Nous pouvons comprendre les symptômes positifs de la
schizophrénie grâce à la théorie du cerveau bayésien et du subtile équilibre
entre croyances a priori et perceptions sensorielles. Par exemple, lorsque nous
sommes témoins d’un accident de voiture, notre cerveau propose plusieurs
hypothèses pour expliquer ce phénomène (qui représentent les signaux
d’entrée) : le conducteur a grillé le feu, le piéton a traversé sans
regarder, le chauffeur l’a fait exprès, ou encore c’est notre pouvoir divin de
télépathie qui l’a provoqué. Cependant, ces hypothèses n’ont pas le même
poids : il est plus probable que ce soit le chauffeur qui ait grillé le
feu ou le piéton qui traverse au mauvais moment, et le cerveau privilégiera ces
explications. Cependant, certains scientifiques décrivent dans le cerveau
schizophrène un brouillage des croyances a priori : ainsi, les différentes
hypothèses auront tendance à avoir un poids similaire, pouvant aboutir à
sélectionner une explication erronée aux perceptions. C’est ainsi qu’on peut
aboutir à des idées délirantes.
Ce symptôme peut être amplifié par un phénomène bien connu
chez les patients schizophrène, un biais cognitif appelé jumping to conclusion,
qui est définit par une certaine impulsivité dans le choix de la meilleure
explication. Cela peut être compris en terme bayésien par une priorisation des
informations d’entrée et un affaiblissement des croyances a priori. Cela
revient à marcher avec certitude dans la chambre d’hôtel : le plus
souvent, on se cogne ! De la même manière, le plus souvent le cerveau
s’oriente précipitamment vers une conclusion aberrante, c’est-à-dire une idée
délirante.
De la même façon, les hallucinations auditives (les plus
fréquentes dans la schizophrénie) peuvent aussi se comprendre par un
affaiblissement des croyances a priori et une saillance aberrante des signaux
auditifs. En effet, nous avons tous cette petite voix intérieure qui nous parle
de temps à autre, commente nos actes et nos pensées ou donne son avis. Notre
petite voix intérieure. Dans la schizophrénie, le déséquilibre vers les signaux
sensoriels (la voix intérieure) et l’affaiblissement des croyances a priori
(son origine interne) peut aboutir à une conclusion aberrante : que cette
petite voix provient de l’extérieur ou d’un autre !

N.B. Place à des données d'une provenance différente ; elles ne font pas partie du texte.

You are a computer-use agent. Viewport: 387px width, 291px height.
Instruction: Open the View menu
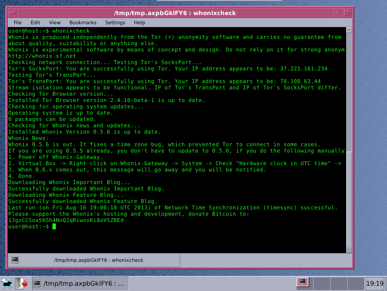click(55, 22)
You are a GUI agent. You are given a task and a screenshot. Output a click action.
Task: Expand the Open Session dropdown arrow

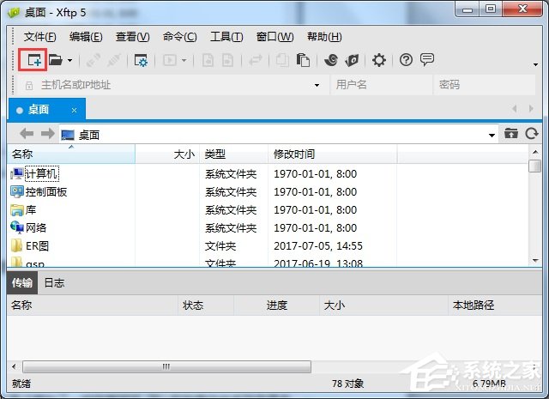click(69, 60)
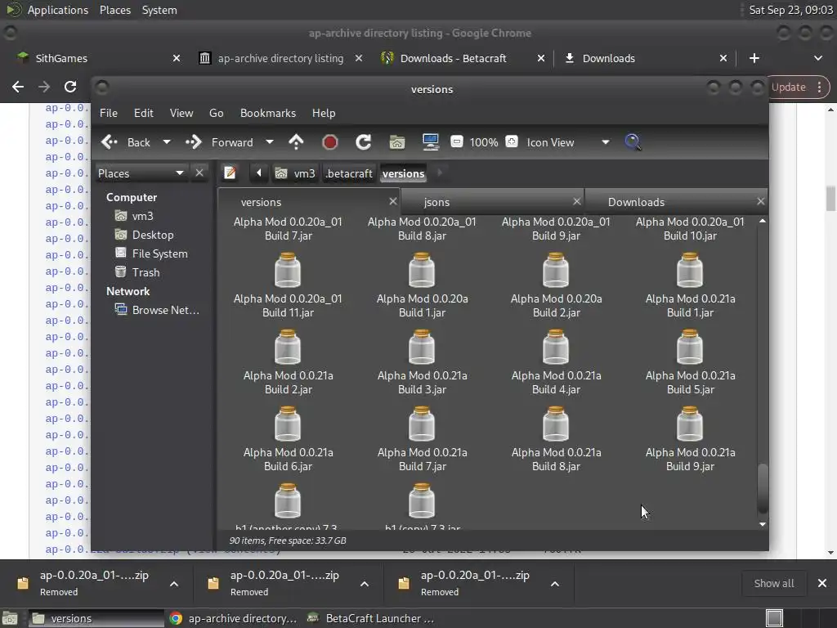Open the Home folder icon in toolbar
Viewport: 837px width, 628px height.
click(x=397, y=142)
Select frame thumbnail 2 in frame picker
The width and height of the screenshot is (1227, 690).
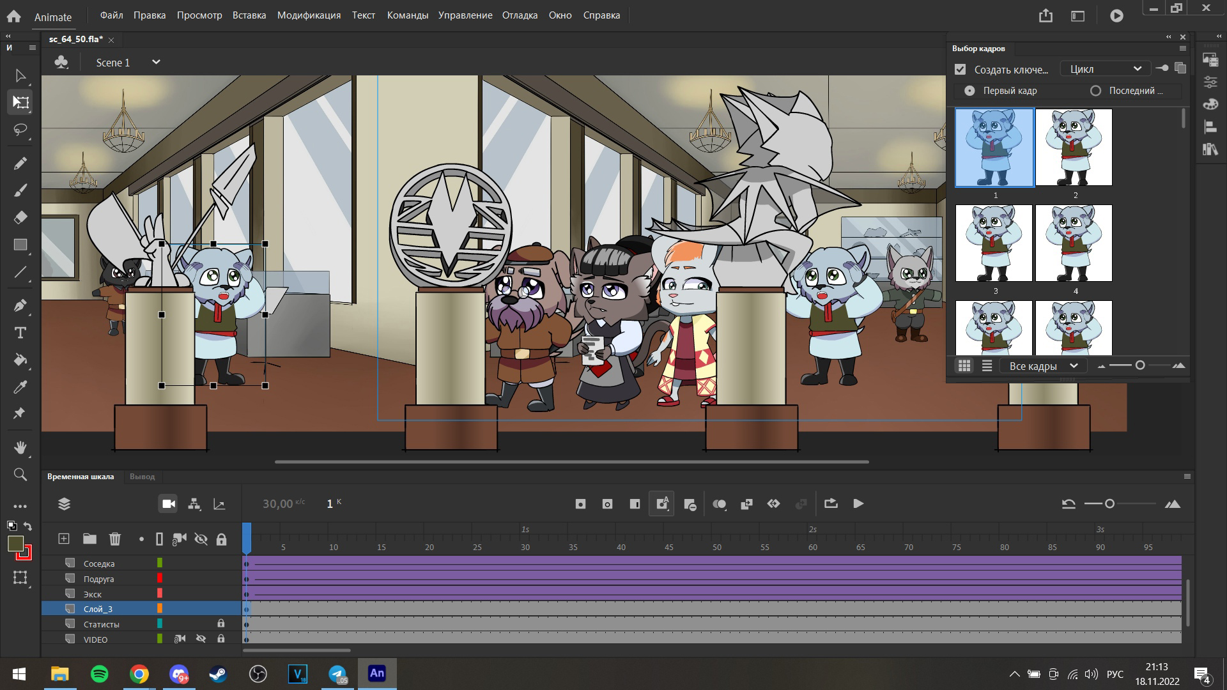tap(1074, 147)
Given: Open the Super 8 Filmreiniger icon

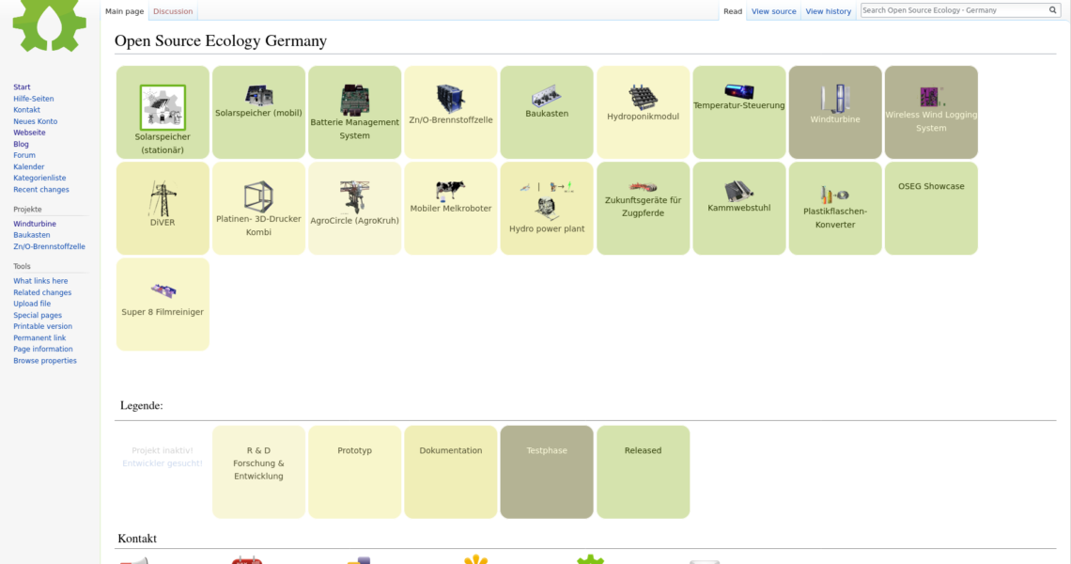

Cette approche bayésienne est très séduisante mais il ne faut
pas oublier qu’elle possède elle aussi ses limites, et qu’elle ne fait pas
consensus, même parmi les chercheurs en psychiatrie computationnelle. Il existe
d’autres approches permettant d’expliquer le syndrome positif et négatif, tout
aussi prometteuses. Nous en parlerons probablement prochainement sur le
blog !
Ainsi, on se rend compte que non seulement la schizophrénie
n’est peut-être pas un trouble psychotique, mais qu’un changement de cadre
conceptuel (ici, la psychiatrie computationnelle) permet de l’envisager très
différemment. De nos jours, la plupart des cadres diagnostiques en psychiatrie
datent au moins d’un demi-siècle. Il apparaît aujourd’hui nécessaire de les
réformer, quitte à prendre du recul sur les anciennes classifications du siècle
passé.
SOURCES :
-
Loch, Alexandre Andrade. "Schizophrenia,
not a psychotic disorder: Bleuler revisited." Frontiers in psychiatry 10 (2019): 328.
-
Grunze, Heinz, and Marcelo Cetkovich-Bakmas.
"“Apples and pears are similar, but still different things.” Bipolar
disorder and schizophrenia-discrete disorders or just dimensions?." Journal of Affective Disorders 290 (2021): 178-187
-
Wilson, Jo Ellen, et al. "Delirium." Nature Reviews Disease Primers 6.1 (2020): 1-26.
-
Beaumont, Sami. "La psychiatrie
computationnelle: vers une nouvelle approche théorique de la
psychopathologie." (2018): 91.
-
Friston, Karl J., et al. "Computational
psychiatry: the brain as a phantastic organ." The Lancet Psychiatry 1.2 (2014): 148-158.